At one point Dayna comes into possession of security video tape which positively identifies one of the house burglars who is linked to the hit and run, yet instead of just passing it on to the police and letting them do their job, she takes off on another tangent on her own, all the time lying to her best friends that she's not pursuing this on her own. It was never explained how it was that these relatively amateur thieves knew there were no alarms at this particular house - which was in a very swanky neighborhood where alarms and high-level security were the norm, not the exception, so this robbery made very little sense to begin with except as a poorly-staged venue for Dayna to get a clue. Which she never really does in any meaningful sense, quite frankly.
Dayna herself was not a likable person, and she looked ever more dumb as the story unfolded. It's not surprising that the murderer targets her (so we;re told.

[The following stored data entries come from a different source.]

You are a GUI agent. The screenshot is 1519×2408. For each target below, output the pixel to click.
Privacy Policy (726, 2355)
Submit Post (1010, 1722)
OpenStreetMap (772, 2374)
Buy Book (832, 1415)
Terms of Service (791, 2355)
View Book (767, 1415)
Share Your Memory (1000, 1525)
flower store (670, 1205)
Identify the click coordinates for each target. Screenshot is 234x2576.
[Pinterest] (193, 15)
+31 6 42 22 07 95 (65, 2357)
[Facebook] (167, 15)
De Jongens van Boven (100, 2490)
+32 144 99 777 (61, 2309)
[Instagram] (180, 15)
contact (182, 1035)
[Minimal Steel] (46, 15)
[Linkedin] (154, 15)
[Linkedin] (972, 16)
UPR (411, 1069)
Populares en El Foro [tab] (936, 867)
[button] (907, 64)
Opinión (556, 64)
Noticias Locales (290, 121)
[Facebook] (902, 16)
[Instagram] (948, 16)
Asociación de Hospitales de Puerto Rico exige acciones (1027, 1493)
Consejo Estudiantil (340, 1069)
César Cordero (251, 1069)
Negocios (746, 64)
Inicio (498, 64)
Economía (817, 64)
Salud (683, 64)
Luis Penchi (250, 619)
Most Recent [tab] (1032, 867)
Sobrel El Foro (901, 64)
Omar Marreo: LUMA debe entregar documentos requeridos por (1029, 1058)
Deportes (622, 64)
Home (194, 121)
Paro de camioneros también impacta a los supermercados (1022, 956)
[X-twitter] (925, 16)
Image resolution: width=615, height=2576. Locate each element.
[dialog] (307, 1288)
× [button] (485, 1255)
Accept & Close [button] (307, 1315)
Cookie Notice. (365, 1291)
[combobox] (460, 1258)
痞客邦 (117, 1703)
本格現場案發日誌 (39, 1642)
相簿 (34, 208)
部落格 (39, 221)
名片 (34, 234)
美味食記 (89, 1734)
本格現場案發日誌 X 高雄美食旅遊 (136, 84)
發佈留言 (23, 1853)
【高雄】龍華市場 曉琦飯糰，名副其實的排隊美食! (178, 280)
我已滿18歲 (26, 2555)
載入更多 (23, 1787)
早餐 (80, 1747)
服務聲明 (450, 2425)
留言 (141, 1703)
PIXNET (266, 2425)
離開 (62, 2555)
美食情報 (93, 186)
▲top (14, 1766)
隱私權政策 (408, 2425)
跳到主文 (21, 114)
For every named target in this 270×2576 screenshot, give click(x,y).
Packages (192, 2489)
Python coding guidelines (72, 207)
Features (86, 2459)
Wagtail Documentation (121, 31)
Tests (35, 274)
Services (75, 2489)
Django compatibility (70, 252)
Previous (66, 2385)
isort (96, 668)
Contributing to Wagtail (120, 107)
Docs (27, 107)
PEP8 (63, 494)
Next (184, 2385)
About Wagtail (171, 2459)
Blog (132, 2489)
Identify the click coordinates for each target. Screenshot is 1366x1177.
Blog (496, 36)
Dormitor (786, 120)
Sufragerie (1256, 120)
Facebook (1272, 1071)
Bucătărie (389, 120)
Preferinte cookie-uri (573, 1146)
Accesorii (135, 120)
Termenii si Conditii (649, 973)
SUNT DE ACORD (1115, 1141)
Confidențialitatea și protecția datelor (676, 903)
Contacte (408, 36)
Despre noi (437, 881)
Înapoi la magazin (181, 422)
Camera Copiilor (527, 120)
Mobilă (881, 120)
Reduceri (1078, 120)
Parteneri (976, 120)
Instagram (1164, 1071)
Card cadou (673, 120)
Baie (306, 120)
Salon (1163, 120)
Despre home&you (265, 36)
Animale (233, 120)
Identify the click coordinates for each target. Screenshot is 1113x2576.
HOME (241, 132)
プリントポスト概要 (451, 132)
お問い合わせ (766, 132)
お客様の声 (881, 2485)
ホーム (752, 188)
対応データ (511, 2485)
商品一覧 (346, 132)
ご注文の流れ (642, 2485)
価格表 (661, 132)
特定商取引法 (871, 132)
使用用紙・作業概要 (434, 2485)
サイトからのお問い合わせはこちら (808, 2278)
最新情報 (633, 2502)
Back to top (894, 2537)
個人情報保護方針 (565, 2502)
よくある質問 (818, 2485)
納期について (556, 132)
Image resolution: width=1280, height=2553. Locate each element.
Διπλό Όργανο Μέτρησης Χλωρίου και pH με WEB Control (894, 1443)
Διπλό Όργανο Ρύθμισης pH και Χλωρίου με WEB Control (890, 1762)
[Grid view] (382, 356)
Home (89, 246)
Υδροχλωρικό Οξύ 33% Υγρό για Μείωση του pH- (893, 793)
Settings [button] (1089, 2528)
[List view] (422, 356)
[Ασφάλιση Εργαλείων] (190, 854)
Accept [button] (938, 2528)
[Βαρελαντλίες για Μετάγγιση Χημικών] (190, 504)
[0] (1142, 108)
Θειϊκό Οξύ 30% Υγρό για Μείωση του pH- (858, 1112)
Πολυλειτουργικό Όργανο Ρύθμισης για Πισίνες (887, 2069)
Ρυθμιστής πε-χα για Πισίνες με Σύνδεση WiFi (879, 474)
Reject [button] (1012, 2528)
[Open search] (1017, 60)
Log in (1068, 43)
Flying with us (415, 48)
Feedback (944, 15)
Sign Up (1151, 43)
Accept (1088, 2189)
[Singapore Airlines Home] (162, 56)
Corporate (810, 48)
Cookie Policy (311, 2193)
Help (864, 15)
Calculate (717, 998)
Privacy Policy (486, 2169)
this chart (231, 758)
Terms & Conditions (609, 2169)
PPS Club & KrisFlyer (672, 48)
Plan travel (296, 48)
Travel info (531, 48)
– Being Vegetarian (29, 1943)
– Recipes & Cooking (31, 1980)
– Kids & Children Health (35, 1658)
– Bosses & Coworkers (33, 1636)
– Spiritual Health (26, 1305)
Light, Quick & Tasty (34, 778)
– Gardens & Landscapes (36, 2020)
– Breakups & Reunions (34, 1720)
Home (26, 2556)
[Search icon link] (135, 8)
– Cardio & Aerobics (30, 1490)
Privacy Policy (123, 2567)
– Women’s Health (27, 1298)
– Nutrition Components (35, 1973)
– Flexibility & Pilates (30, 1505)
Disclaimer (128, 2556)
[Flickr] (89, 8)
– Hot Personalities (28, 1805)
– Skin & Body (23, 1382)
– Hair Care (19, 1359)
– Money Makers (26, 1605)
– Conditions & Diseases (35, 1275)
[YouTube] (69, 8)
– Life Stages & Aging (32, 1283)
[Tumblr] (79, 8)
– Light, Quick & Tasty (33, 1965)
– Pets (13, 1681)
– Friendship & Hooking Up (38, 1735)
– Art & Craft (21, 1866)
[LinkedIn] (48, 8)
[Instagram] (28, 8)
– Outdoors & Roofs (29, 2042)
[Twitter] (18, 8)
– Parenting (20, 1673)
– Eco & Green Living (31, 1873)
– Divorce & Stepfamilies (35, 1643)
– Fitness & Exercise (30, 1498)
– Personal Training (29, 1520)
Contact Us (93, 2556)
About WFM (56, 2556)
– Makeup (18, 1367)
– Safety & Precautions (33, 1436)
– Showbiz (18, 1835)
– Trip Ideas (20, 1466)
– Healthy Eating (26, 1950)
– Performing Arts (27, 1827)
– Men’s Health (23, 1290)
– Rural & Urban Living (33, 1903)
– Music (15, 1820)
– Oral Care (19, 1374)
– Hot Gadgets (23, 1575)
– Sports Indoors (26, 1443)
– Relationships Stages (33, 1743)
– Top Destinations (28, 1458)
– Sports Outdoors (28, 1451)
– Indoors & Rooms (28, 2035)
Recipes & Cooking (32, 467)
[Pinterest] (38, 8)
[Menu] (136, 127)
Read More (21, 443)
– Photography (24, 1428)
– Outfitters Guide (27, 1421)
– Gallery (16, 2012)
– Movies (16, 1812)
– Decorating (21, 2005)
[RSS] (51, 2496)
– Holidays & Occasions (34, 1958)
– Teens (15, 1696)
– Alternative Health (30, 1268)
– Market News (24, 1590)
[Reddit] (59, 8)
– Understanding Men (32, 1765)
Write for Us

I remain unconvinced, but this was around eighty percent in, when I had honestly lost interest altogether. I DNF'd this at ninety or so when the story, instead of smartly winding-up, devolved into an endless ramble. The novel was about a third too long and moved too slowly.
At that point I was wishing the near-miss traffic accident had not missed her. The driver would have done LA a service by getting this inept fool out of the way of the real police work. There are intelligent ways to write your character into places and situation she should not be -ways that don't make her look like a major buttinsky, but this story seemed bent on going the dingbat route every time, making Dayna look far more like dumbbell than some belle detective. Because this kind of thing was the norm rather than the exception in this novel, in the final analysis, I can't recommend this book as a worthy read and I will definitely not be following this series.